The Chair of the commission, Lord Falconer tells us that palliative care is "patchy".  I have not found it to be so. Many hospices and care homes are well integrated into the community and valued highly. Raising funds for them, volunteering and visiting all contribute to community cohesion in significant ways. If, however, we grant that palliative care in the community can be improved, my preference would be for scarce resources to be allocated to improving the quality of life for those whose illness may be terminal rather than in provision for assisted suicide at the hands of medical practitioners. There is a "thin end of the wedge" situation here.  If assisted suicide is legalised for limited categories of patients and in strictly controlled circumstances, as the commission is suggesting, there is no guarantee that the door, once been prised open, will not be made wider, as it has in countries like Holland.

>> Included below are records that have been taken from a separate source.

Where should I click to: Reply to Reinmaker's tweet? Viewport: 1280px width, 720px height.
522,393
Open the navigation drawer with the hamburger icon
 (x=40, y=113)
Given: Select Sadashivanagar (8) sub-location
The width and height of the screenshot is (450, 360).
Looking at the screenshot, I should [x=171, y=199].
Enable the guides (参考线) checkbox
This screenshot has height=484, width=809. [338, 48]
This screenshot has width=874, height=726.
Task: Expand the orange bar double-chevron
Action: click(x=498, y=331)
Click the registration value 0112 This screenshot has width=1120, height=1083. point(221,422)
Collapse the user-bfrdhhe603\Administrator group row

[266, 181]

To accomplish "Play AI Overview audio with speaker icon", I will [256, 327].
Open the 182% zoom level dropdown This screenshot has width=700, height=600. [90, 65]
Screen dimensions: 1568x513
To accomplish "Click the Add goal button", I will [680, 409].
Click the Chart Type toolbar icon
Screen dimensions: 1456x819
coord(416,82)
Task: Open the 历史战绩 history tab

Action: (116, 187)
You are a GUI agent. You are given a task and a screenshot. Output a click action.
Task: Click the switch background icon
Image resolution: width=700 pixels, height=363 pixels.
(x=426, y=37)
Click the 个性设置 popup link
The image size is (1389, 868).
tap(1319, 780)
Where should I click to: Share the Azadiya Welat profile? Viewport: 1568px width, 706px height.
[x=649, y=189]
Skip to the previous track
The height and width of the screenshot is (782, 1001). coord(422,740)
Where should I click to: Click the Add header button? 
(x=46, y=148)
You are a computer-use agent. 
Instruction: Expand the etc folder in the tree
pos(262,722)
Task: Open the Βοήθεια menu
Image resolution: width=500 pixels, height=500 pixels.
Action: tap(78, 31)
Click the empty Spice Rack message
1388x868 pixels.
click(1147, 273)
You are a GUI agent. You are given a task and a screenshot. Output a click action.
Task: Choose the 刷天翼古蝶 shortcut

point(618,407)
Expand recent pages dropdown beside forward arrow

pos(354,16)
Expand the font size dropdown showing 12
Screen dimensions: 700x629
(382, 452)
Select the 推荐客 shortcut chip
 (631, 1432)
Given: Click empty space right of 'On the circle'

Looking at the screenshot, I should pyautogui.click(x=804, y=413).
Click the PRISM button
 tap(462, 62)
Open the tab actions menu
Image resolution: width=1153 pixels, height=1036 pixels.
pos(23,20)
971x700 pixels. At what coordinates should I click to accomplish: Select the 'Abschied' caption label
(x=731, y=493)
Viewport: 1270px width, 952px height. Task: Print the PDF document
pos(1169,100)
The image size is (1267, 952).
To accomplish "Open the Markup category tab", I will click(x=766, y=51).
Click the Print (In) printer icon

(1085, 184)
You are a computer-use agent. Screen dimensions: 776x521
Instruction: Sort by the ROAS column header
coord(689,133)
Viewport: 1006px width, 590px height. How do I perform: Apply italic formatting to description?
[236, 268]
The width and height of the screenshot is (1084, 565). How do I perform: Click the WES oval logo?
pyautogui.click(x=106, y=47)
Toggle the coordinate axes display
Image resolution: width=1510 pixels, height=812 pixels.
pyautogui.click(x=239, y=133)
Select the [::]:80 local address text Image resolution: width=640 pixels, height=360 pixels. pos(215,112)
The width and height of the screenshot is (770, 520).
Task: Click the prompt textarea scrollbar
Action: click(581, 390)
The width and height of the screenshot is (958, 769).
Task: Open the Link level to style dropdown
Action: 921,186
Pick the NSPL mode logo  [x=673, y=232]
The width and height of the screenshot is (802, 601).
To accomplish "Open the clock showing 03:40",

In case, this is thought unnecessarily alarmist, we need look only at the workings of the Abortion Act. This was passed by Parliament to help a relatively small number of women whose own health, or that of the unborn child, was in danger and where there was a risk that illegal abortions would further endanger it. In fact, it has resulted in a situation of "abortion on demand" with perfectly healthy foetuses, and those with slight deformities or disabilities, (like a cleft palate or club-foot) being routinely aborted.  We do not want to be a generation which kills children and then finds that it is in danger of being killed by its children. There will, of course, be hard cases where it is right to exercise compassion and not to prosecute a relative or friend who has helped someone to take their life. Hard cases, however, make bad law and execptions should not be turned into principles. In particular, using the medical profession to take life rather than to protect it is crossing a moral boundary which should not be crossed.
 
Behind the arguments, there is a false view of autonomy. Individuals are regarded as isolated units who can do as they please with their own lives.  In fact, we are highly interdependent beings. We rely on our parents, friends, spouses and children, at different stages in our life, and they rely on us. This is also true of wider society. Throughout life our options are being reduced. Whether that is bearing children or having paid work or enjoying good health. Such a narrowing of options in life is natural and is by no means a sufficient reason to seek an end to the gift of life.  Professor Stephen Hawking, who would have been a prime candidate for assisted dying when he was diagnosed with motor neurone disease and given two years to live, has said on his 70th birthday that this is a 'glorious time to be alive'. Can we wish for anything less for others in similar situations?
 
I am so glad that David Cameron has made it clear that he will oppose any moves to change the law. The Care Not Killing coalition tells us that the commission's report has not added a single new argument or fact to the debate. I hope the government and the public will not be swayed by what Care Not Killing has called "a deeply worrying and flawed" report.